STATED TASK:
Please write out the entries exactly, from the line containing "Select 保持原格式 output format radio" through the end of the entries, both included.
+ + + +
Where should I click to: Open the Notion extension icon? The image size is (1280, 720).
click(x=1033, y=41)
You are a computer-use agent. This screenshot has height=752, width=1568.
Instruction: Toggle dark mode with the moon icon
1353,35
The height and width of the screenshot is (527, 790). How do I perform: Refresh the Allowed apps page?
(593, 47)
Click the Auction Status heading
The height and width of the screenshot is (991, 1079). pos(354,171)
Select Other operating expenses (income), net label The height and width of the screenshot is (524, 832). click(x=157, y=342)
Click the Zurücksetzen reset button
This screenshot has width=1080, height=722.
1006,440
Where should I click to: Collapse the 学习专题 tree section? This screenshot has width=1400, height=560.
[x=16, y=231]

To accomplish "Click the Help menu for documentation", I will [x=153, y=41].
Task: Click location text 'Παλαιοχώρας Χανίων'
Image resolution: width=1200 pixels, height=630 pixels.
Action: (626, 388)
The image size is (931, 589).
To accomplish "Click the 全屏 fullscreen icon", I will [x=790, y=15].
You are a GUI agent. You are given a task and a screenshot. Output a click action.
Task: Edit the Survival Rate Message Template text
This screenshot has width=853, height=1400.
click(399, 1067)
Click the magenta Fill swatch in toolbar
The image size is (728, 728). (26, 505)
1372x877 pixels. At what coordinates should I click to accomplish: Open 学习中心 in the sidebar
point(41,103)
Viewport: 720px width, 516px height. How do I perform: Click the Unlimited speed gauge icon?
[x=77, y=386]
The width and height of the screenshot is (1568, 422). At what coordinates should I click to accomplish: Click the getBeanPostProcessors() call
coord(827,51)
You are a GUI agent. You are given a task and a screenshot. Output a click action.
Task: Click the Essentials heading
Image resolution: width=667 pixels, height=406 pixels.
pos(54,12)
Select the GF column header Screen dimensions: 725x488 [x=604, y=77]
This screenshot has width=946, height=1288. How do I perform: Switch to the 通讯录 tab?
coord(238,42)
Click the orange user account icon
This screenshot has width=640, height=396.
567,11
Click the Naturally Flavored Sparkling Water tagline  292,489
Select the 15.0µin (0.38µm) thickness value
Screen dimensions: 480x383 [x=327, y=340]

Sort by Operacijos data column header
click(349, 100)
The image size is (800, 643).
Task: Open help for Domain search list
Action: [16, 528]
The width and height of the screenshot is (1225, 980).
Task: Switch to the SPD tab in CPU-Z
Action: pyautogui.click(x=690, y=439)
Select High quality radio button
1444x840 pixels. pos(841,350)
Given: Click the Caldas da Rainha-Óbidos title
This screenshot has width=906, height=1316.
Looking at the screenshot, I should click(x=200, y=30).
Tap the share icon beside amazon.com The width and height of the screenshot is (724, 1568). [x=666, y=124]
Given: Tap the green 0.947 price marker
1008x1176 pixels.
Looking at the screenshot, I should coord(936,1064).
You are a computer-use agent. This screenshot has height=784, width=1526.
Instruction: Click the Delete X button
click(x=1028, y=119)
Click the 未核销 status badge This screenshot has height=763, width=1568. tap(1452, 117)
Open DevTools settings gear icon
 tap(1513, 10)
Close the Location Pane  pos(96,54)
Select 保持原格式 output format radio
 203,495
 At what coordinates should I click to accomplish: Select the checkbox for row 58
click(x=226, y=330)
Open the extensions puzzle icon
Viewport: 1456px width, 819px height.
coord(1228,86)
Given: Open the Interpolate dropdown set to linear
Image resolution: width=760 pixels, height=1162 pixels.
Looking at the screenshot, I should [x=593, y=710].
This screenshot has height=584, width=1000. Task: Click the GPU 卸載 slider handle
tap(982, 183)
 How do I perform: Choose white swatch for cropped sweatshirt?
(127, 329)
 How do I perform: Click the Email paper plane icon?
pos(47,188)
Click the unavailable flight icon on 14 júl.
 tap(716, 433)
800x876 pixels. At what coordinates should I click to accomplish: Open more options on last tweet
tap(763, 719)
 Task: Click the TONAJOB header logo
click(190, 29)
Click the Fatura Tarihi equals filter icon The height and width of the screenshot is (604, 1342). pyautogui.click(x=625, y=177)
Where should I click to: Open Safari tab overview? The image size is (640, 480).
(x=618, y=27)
+ + + +
TASK SOLUTION:
Select 保持原格式 output format radio
 203,495
 At what coordinates should I click to accomplish: Select the checkbox for row 58
click(x=226, y=330)
Open the extensions puzzle icon
Viewport: 1456px width, 819px height.
coord(1228,86)
Given: Open the Interpolate dropdown set to linear
Image resolution: width=760 pixels, height=1162 pixels.
Looking at the screenshot, I should [x=593, y=710].
This screenshot has height=584, width=1000. Task: Click the GPU 卸載 slider handle
tap(982, 183)
 How do I perform: Choose white swatch for cropped sweatshirt?
(127, 329)
 How do I perform: Click the Email paper plane icon?
pos(47,188)
Click the unavailable flight icon on 14 júl.
 tap(716, 433)
800x876 pixels. At what coordinates should I click to accomplish: Open more options on last tweet
tap(763, 719)
 Task: Click the TONAJOB header logo
click(190, 29)
Click the Fatura Tarihi equals filter icon The height and width of the screenshot is (604, 1342). pyautogui.click(x=625, y=177)
Where should I click to: Open Safari tab overview? The image size is (640, 480).
(x=618, y=27)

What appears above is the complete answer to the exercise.